To do: Every entry below should appear in the answer exactly as written, apart from the pictures.

=== Information ===

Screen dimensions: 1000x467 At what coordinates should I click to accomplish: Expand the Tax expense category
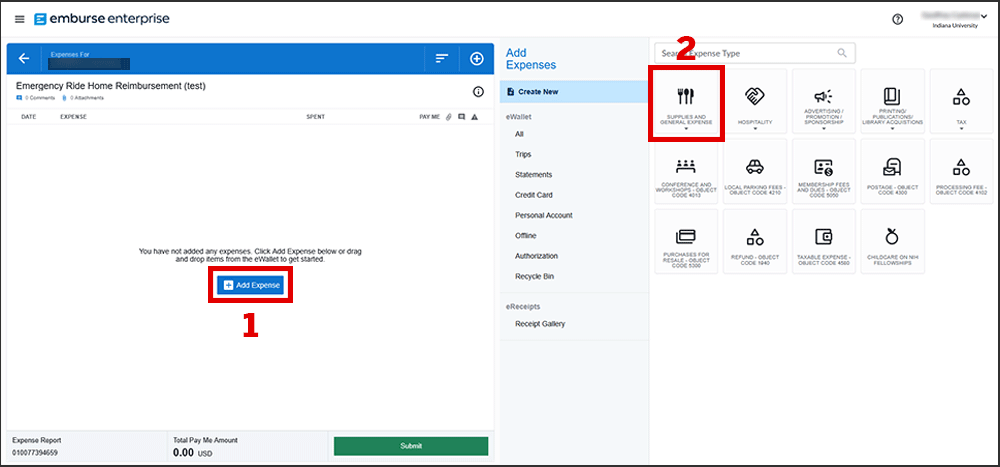point(961,104)
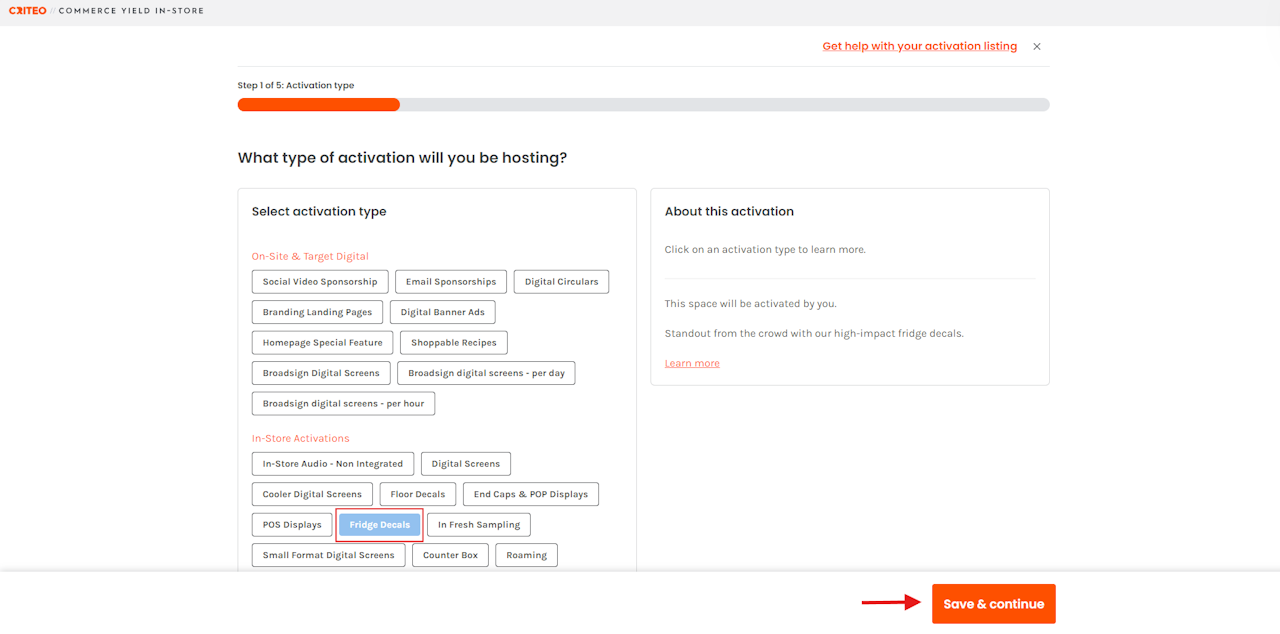Select Social Video Sponsorship activation type

320,282

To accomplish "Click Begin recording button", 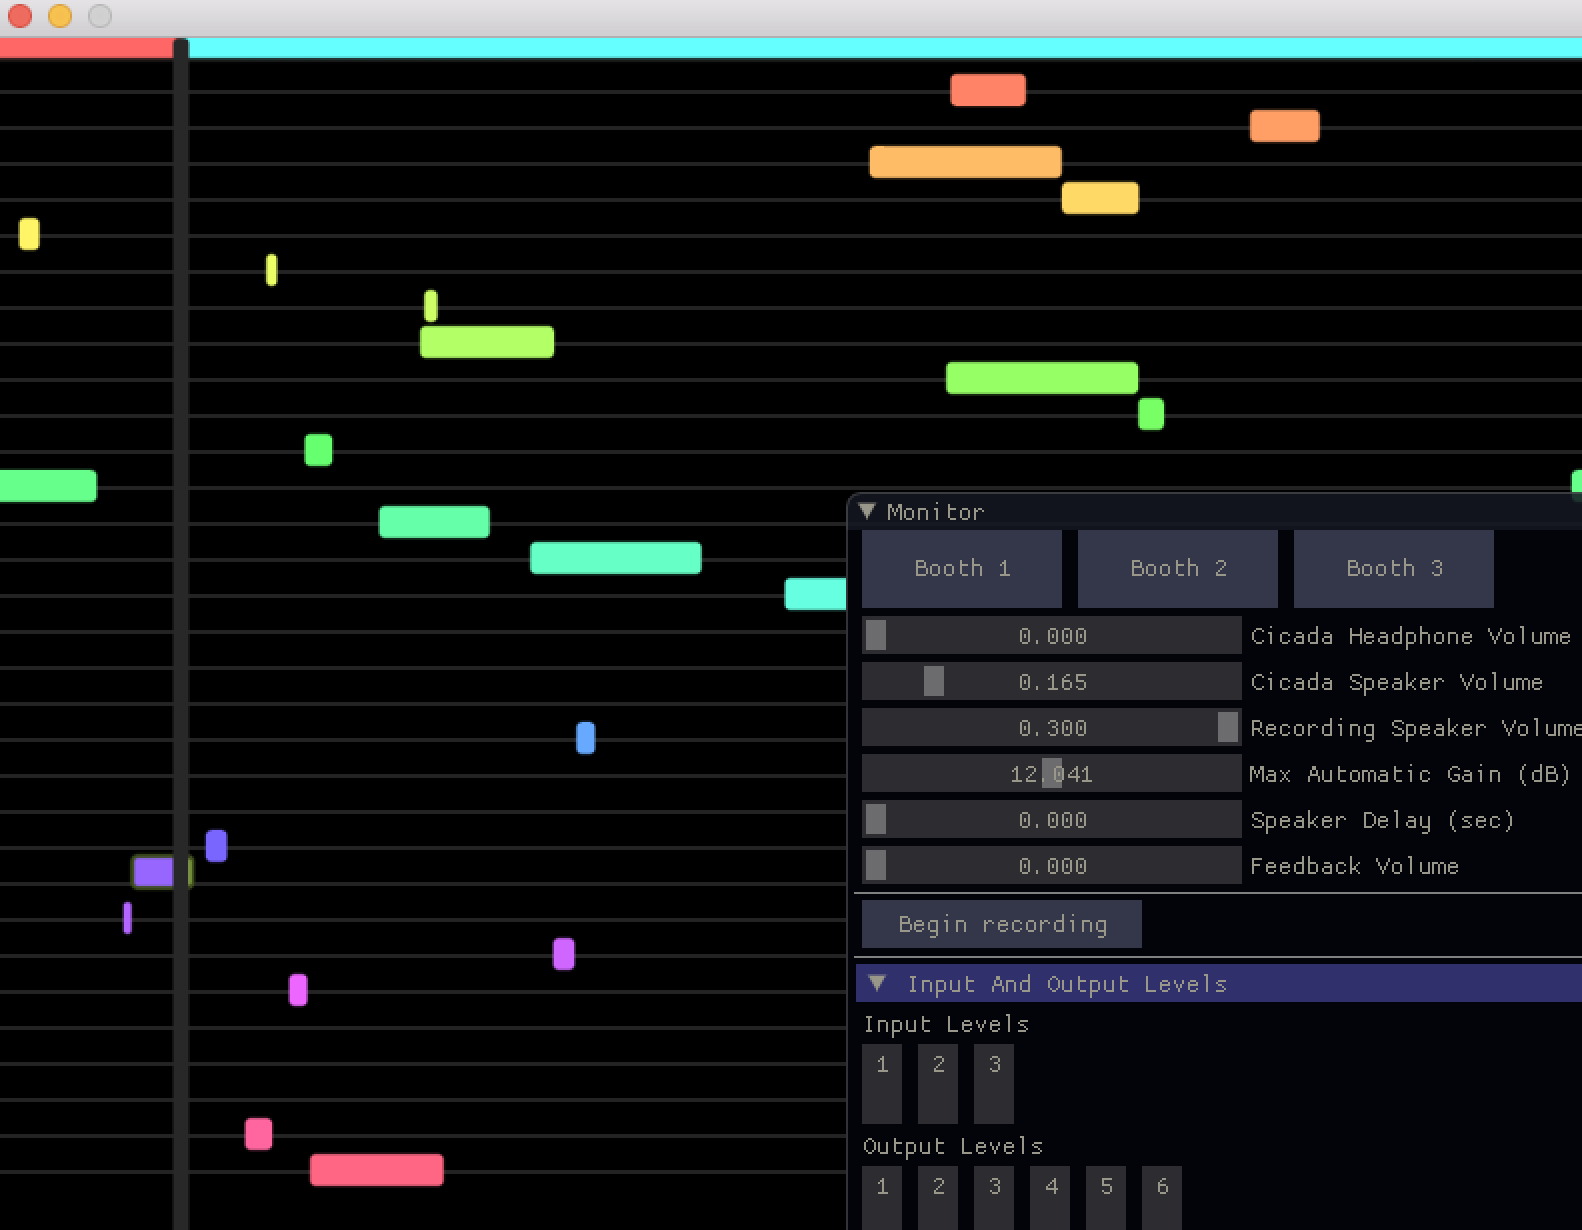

===

Written reply:
Screen dimensions: 1000x467 At what coordinates should I click to accomplish: Expand the Tax expense category
point(961,104)
Select Social Video Sponsorship activation type

320,282

To accomplish "Click Begin recording button", 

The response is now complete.